#### Your instructions
Arrange these lines as a Markdown table with two columns, No. and Line, numbering each row and skipping blank lines.

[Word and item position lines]
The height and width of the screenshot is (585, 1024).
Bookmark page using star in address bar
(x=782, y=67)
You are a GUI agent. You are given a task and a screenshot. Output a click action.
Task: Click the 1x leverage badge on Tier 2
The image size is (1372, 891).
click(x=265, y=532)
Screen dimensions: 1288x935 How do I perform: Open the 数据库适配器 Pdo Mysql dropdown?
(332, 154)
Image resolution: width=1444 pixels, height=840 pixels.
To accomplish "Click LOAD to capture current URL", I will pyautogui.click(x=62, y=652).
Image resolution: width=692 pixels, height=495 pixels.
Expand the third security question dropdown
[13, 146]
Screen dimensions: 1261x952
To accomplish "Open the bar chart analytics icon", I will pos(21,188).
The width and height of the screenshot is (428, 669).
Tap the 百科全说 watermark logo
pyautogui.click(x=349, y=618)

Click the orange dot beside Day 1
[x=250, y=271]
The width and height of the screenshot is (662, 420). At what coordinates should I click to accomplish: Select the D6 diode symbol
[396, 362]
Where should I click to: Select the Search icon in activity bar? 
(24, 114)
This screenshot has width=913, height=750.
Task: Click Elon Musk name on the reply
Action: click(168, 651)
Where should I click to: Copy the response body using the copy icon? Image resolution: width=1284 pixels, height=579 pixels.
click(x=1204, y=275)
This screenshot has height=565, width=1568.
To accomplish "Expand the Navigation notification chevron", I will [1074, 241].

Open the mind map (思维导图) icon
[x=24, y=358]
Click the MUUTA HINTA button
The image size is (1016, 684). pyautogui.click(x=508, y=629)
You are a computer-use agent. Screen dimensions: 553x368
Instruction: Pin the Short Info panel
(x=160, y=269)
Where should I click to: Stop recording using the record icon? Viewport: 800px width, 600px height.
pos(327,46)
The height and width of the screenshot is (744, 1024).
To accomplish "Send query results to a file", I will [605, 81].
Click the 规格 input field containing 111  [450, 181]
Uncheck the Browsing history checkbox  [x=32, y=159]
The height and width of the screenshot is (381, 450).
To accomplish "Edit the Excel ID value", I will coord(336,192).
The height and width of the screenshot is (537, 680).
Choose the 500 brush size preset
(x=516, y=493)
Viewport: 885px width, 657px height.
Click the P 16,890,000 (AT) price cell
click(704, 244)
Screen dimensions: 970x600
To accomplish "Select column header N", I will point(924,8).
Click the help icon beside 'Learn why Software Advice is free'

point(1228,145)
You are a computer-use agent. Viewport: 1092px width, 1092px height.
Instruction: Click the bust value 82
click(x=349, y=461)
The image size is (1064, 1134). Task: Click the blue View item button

#### Exercise response
| No. | Line |
|---|---|
| 1 | The height and width of the screenshot is (585, 1024). |
| 2 | Bookmark page using star in address bar |
| 3 | (x=782, y=67) |
| 4 | You are a GUI agent. You are given a task and a screenshot. Output a click action. |
| 5 | Task: Click the 1x leverage badge on Tier 2 |
| 6 | The image size is (1372, 891). |
| 7 | click(x=265, y=532) |
| 8 | Screen dimensions: 1288x935 How do I perform: Open the 数据库适配器 Pdo Mysql dropdown? |
| 9 | (332, 154) |
| 10 | Image resolution: width=1444 pixels, height=840 pixels. |
| 11 | To accomplish "Click LOAD to capture current URL", I will pyautogui.click(x=62, y=652). |
| 12 | Image resolution: width=692 pixels, height=495 pixels. |
| 13 | Expand the third security question dropdown |
| 14 | [13, 146] |
| 15 | Screen dimensions: 1261x952 |
| 16 | To accomplish "Open the bar chart analytics icon", I will pos(21,188). |
| 17 | The width and height of the screenshot is (428, 669). |
| 18 | Tap the 百科全说 watermark logo |
| 19 | pyautogui.click(x=349, y=618) |
| 20 | Click the orange dot beside Day 1 |
| 21 | [x=250, y=271] |
| 22 | The width and height of the screenshot is (662, 420). At what coordinates should I click to accomplish: Select the D6 diode symbol |
| 23 | [396, 362] |
| 24 | Where should I click to: Select the Search icon in activity bar?  |
| 25 | (24, 114) |
| 26 | This screenshot has width=913, height=750. |
| 27 | Task: Click Elon Musk name on the reply |
| 28 | Action: click(168, 651) |
| 29 | Where should I click to: Copy the response body using the copy icon? Image resolution: width=1284 pixels, height=579 pixels. |
| 30 | click(x=1204, y=275) |
| 31 | This screenshot has height=565, width=1568. |
| 32 | To accomplish "Expand the Navigation notification chevron", I will [1074, 241]. |
| 33 | Open the mind map (思维导图) icon |
| 34 | [x=24, y=358] |
| 35 | Click the MUUTA HINTA button |
| 36 | The image size is (1016, 684). pyautogui.click(x=508, y=629) |
| 37 | You are a computer-use agent. Screen dimensions: 553x368 |
| 38 | Instruction: Pin the Short Info panel |
| 39 | (x=160, y=269) |
| 40 | Where should I click to: Stop recording using the record icon? Viewport: 800px width, 600px height. |
| 41 | pos(327,46) |
| 42 | The height and width of the screenshot is (744, 1024). |
| 43 | To accomplish "Send query results to a file", I will [605, 81]. |
| 44 | Click the 规格 input field containing 111  [450, 181] |
| 45 | Uncheck the Browsing history checkbox  [x=32, y=159] |
| 46 | The height and width of the screenshot is (381, 450). |
| 47 | To accomplish "Edit the Excel ID value", I will coord(336,192). |
| 48 | The height and width of the screenshot is (537, 680). |
| 49 | Choose the 500 brush size preset |
| 50 | (x=516, y=493) |
| 51 | Viewport: 885px width, 657px height. |
| 52 | Click the P 16,890,000 (AT) price cell |
| 53 | click(704, 244) |
| 54 | Screen dimensions: 970x600 |
| 55 | To accomplish "Select column header N", I will point(924,8). |
| 56 | Click the help icon beside 'Learn why Software Advice is free' |
| 57 | point(1228,145) |
| 58 | You are a computer-use agent. Viewport: 1092px width, 1092px height. |
| 59 | Instruction: Click the bust value 82 |
| 60 | click(x=349, y=461) |
| 61 | The image size is (1064, 1134). Task: Click the blue View item button |